Collagen crosslinking helps with stabilizing progressive hyperopia post-RK

Collagen crosslinking with riboflavin (C3-R) was used to treat six eyes with progressive hyperopia after RK that had experienced further progression after intervention using laser vision correction. Retrospective analyses based on a mean follow-up of 215 days after the C3-R procedure suggests keratometric stabilization.

Beverly Hills, CA–Collagen crosslinking with riboflavin (C3-R) is showing promise as a method for arresting progressive hyperopia after RK and laser ablation, said Brian S. Boxer Wachler, MD.

Mean follow-up for the six eyes was 215 days (range, 30 to 450 days). Outcomes analyzed included change in uncorrected visual acuity, best-corrected visual acuity, sphere, cylinder, spherical equivalent, keratometry (steep, flat, average), and endothelial cell count. None of those parameters changed significantly. Looking at individual values, no eye experienced more than 1 D of change in sphere or refractive cylinder or significant worsening of corneal topography, and a few exhibited keratometric steepening.

"However, based on these preliminary results, we are hopeful that stabilization is occurring and that this might be a nice treatment to offer patients who are suffering from progressive hyperopia after RK," he added.

Explaining the rationale, Dr. Boxer Wachler said post-RK corneas are often- although not always-unstable and that C3-R strengthens the cornea by causing fibril thickening and crosslinking.

"Pioneering work from Theo Seiler, MD, PhD, established that this technique could safely stabilize keratoconus, essentially by increasing biomechanical stiffness and making the cornea stronger," Dr. Boxer Wachler said.

"Its efficacy and safety as measured by lack of adverse changes in corneal and lens transparency, IOP, and endothelial cell count has subsequently been confirmed by other investigators," he said.

"We've been interested in evaluating the crosslinking procedure for stabilizing keratometry in corneas with a variety of pathologies, including progressive hyperopia post-RK. These latter eyes often go on to treatment with hyperopic LASIK or PRK," he added. "However, if the cornea is inherently unstable, the improvement gained with those procedures is likely to be only a temporary effect."

The treatment protocol was similar to that described by Wollensak and Seiler in their original 2003 paper in the American Journal of Ophthalmology with the exception that Dr.
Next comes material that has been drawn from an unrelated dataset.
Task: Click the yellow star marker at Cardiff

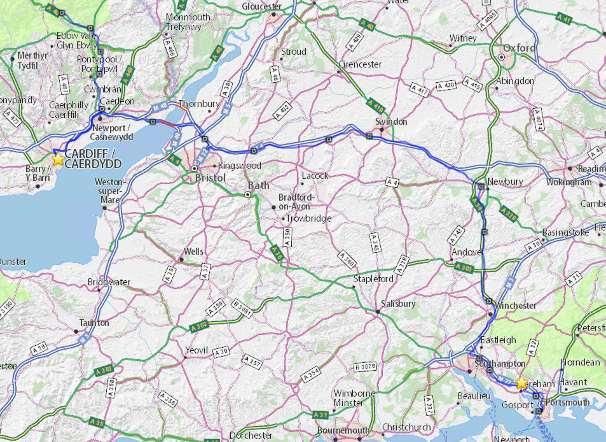Action: pos(58,159)
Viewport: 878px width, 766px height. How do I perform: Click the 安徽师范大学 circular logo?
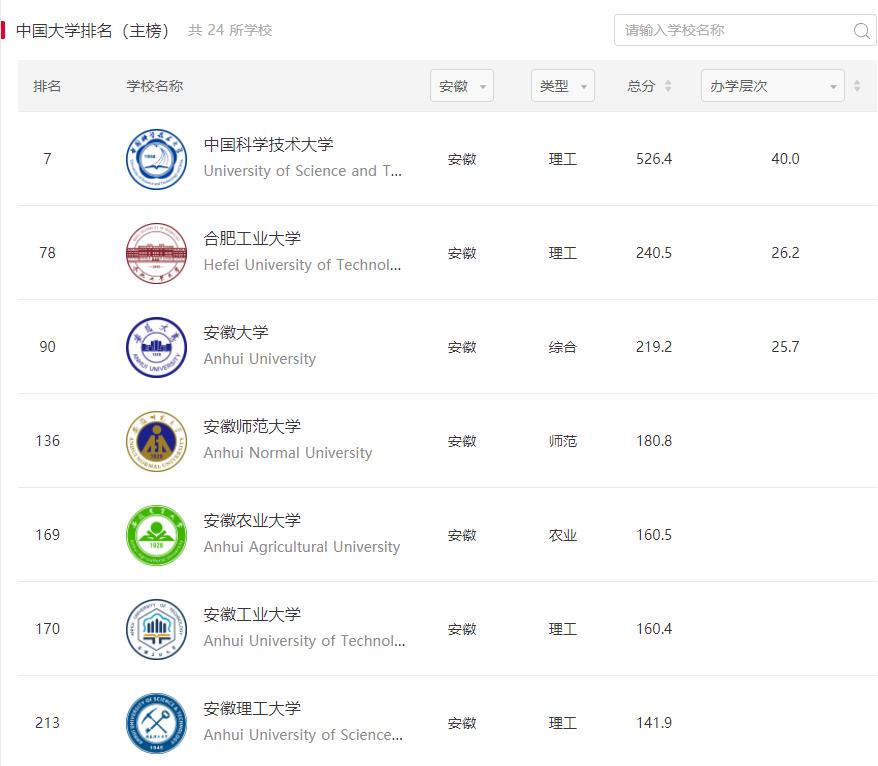[156, 441]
Boxer Wachler does not remove the epithelium. The central 7 mm of the cornea is exposed to 370-nm ultraviolet-A irradiation (5.4 J/cm2 ) for 30 minutes with application of the photosensitizing solution containing 0.1% riboflavin-5-phosphate and dextran prior to and every 3 minutes during the light treat- ment, he said.

The five patients analyzed had a mean age of 51 years and comprised two males and three females.

Individual results showed that sphere increased slightly in three eyes and decreased slightly in the other three; mean preoperative sphere was 2.04 D and was unchanged postoperatively.

Cylinder was unchanged in two eyes, increased slightly in two eyes, and decreased slightly in two eyes. Mean preoperative sphere was –1.88 D and decreased by an average of 0.04 D.

The average K value was 40.01 D preoperatively and was essentially unchanged at 39.98 D at the last postoperative visit, he said.

"The changes in keratometry observed in some of these patients are consistent with the idea that if RK weakens and flattens the cornea, this procedure may be tightening the incisions and thereby causing corneal steepening," Dr. Boxer Wachler said.

Mean endothelial cell count increased from 2,447 cells/mm2 to 2,711 cells/mm2 .

"The latter change likely reflects variability of the measurement rather than any effect of the procedure," Dr. Boxer Wachler said.